[TASK DIRECTIONS]
Pick out each line below that contains the word "Dossier" and copy those lines.

[EXTRACTED DATA]
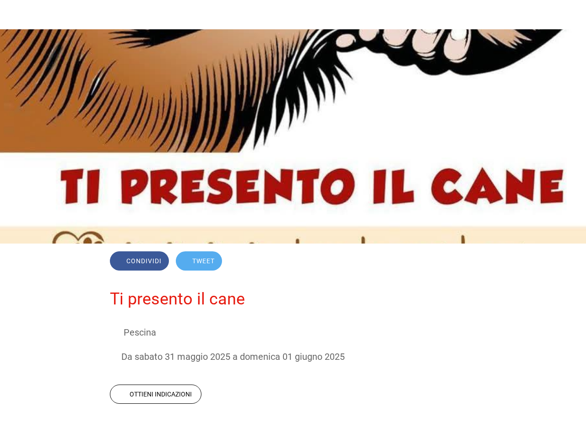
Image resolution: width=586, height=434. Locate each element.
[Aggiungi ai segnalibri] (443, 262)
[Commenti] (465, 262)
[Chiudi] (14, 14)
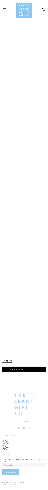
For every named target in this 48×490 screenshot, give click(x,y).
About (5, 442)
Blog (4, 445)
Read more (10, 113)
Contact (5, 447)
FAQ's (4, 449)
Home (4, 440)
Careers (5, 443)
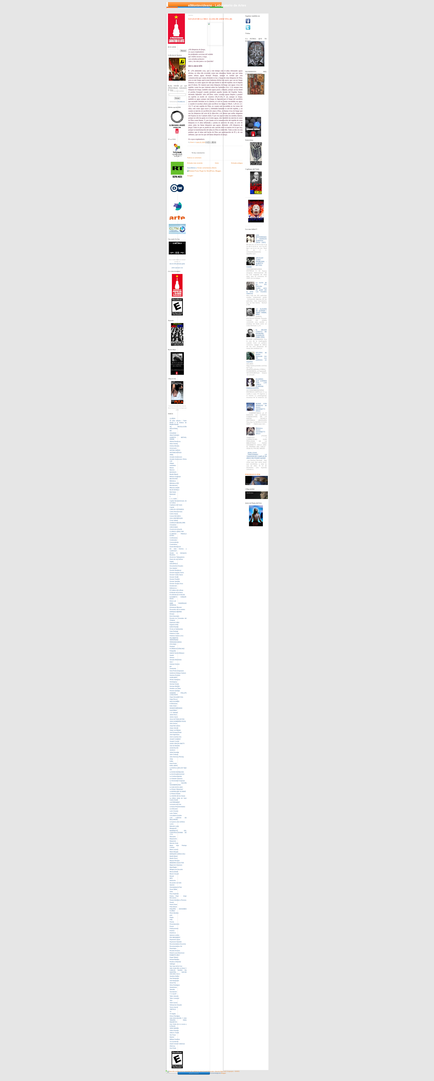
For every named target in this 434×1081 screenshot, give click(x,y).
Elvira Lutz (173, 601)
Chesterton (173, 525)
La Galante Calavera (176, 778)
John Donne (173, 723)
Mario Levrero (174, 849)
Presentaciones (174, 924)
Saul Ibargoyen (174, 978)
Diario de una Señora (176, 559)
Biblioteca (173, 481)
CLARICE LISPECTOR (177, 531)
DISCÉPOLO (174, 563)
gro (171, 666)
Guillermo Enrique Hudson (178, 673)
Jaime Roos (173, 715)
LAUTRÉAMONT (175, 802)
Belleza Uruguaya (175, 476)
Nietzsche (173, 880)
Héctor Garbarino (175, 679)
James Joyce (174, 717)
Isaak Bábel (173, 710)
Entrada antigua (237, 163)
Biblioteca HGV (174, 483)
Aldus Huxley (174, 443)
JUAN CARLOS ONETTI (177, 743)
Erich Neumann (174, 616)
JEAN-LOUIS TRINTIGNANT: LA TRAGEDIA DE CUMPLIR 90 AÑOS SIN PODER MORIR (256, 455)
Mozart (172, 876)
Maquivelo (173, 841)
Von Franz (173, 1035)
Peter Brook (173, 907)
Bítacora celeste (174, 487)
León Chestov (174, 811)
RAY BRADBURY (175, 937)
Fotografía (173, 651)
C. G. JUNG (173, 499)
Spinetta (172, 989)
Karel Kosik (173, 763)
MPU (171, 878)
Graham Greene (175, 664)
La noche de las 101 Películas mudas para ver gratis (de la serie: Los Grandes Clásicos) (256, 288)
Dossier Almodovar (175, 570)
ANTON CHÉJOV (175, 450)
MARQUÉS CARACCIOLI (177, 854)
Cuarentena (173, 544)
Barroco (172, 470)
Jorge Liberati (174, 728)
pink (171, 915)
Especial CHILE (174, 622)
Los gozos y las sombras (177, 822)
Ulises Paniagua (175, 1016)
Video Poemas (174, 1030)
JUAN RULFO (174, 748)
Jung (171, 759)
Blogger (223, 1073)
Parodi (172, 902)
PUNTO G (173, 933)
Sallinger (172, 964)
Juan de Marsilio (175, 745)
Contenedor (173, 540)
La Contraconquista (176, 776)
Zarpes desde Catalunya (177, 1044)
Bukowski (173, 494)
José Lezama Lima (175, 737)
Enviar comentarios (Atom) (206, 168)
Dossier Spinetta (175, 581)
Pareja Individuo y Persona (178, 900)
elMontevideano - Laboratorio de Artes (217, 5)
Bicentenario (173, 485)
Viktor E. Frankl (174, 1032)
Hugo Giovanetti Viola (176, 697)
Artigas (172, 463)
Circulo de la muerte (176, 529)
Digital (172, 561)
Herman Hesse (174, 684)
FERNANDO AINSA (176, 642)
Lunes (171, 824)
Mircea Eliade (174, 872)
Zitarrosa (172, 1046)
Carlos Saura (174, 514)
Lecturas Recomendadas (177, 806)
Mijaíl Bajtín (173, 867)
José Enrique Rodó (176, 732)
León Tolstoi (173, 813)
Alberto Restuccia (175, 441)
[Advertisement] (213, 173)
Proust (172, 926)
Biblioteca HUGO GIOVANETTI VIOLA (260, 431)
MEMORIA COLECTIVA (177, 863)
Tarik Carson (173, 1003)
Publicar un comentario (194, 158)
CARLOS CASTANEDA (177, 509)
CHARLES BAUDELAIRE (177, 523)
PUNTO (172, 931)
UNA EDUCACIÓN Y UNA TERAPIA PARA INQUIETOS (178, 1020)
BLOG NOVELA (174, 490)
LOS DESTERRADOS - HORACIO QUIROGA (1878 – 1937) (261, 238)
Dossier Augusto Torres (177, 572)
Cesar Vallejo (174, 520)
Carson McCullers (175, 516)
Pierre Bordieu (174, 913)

[SOLUTION]
Dossier Almodovar (175, 570)
Dossier Spinetta (175, 581)
Dossier Augusto Torres (177, 572)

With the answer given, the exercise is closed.